The truth is that it's a little of all of these: this move is not so much suicidal as it is very risky. No one really knows what will happen in the next 10 days. Some possibilities are:
  1. SINO: Shutdown In Name Only. A few days of shutdown closes some national parks, satisfies the base that, hey, they tried, and then more productive things happen. Basically life goes on.
  2. Surprise Compromise: Obama, the Senate, and the House agree to something at least semi-reasonable (maybe keeping the sequester? I dunno). But it could happen and while the particulars would likely make no one very happy, perhaps pressure will create a diamond.
  3. Ka-Boom: Ratings fall. The public blames someone HARD. Someone folds. Someone wins.
There are other scenarios--but people are afraid it'll be #3--but banking on #1. This is especially true as history and polling suggests that if it's #3 it'll fall on House Republicans. Here is Karl Rove:
[T]his time, no appropriations bills have been signed into law, so no discretionary spending is in place for any part of the federal government. Washington won't be able to pay military families or any other federal employee. While conscientious FBI and Border Patrol agents, prison guards, air-traffic controllers and other federal employees may keep showing up for work, they won't get paychecks, just IOUs.
And ...
But won't voters be swayed by the arguments for defunding? The GPS poll tested the key arguments put forward by advocates of defunding and Mr. Obama's response. Independents went with Mr. Obama's counterpunch 57% to 35%. Voters in Senate battleground states sided with him 59% to 33%. In lean-Republican congressional districts and in swing congressional districts, Mr. Obama won by 56% to 39% and 58% to 33%, respectively. On the other hand, independents support by 51% to 42% delaying ObamaCare's mandate that individuals buy coverage or pay a fine.

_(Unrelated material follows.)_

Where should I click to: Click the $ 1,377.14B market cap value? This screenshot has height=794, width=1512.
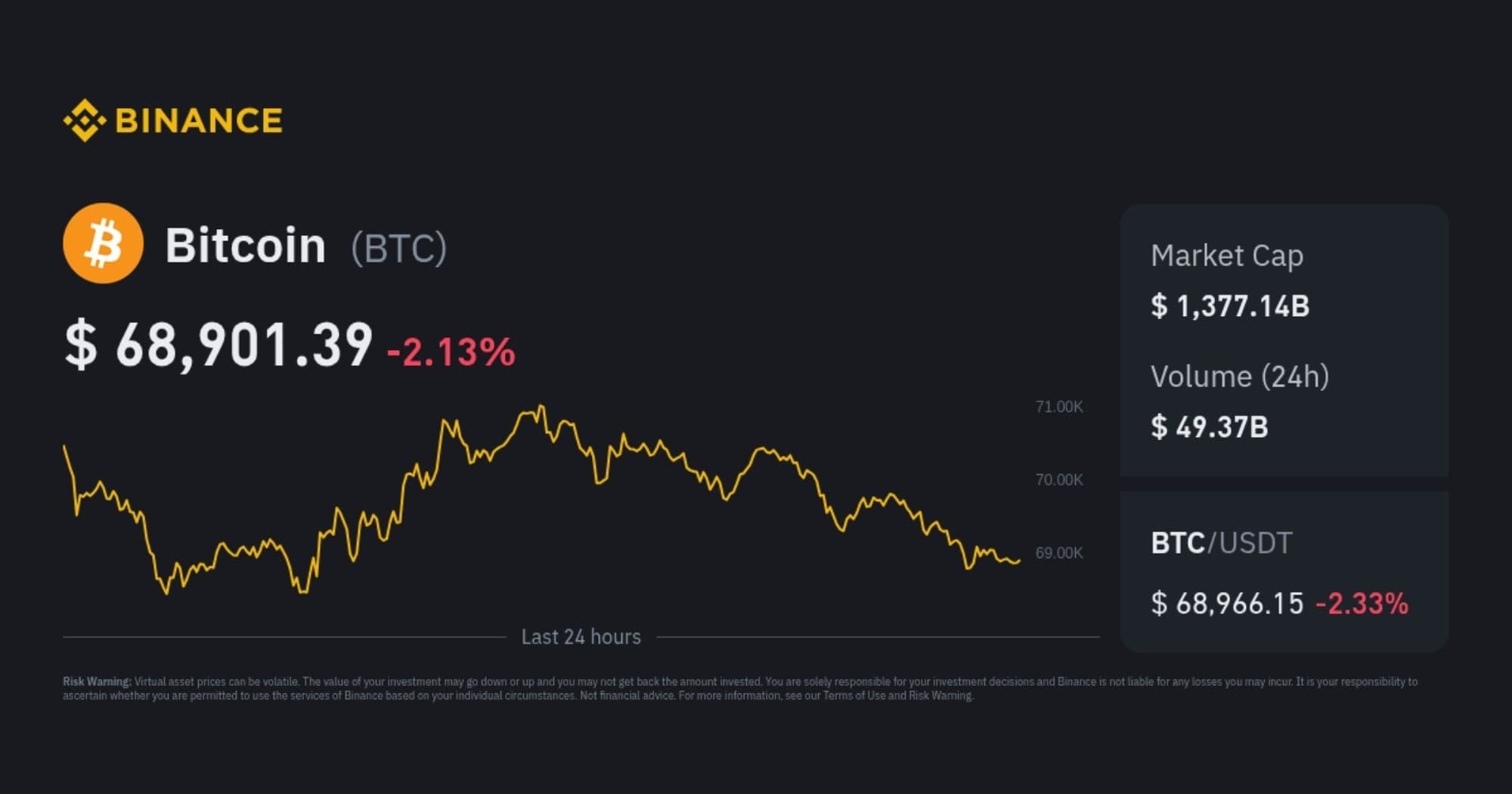pos(1229,306)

In other words: it could be bad.

What Now?
No one knows--the White House is apparently planning for a shutdown and the rhetoric remains pretty heated. I had thought the results would be more mild--but looking at Rove's analysis I think that no one has any tolerance for not-paying military families. If that happens things are going to go nuclear quickly.

If Cruz decides he can't firewall the damage in the House he's going to have to back off on the strategy instead of just the responsibility for it ... But I'm not sure even he has the credibility to do that.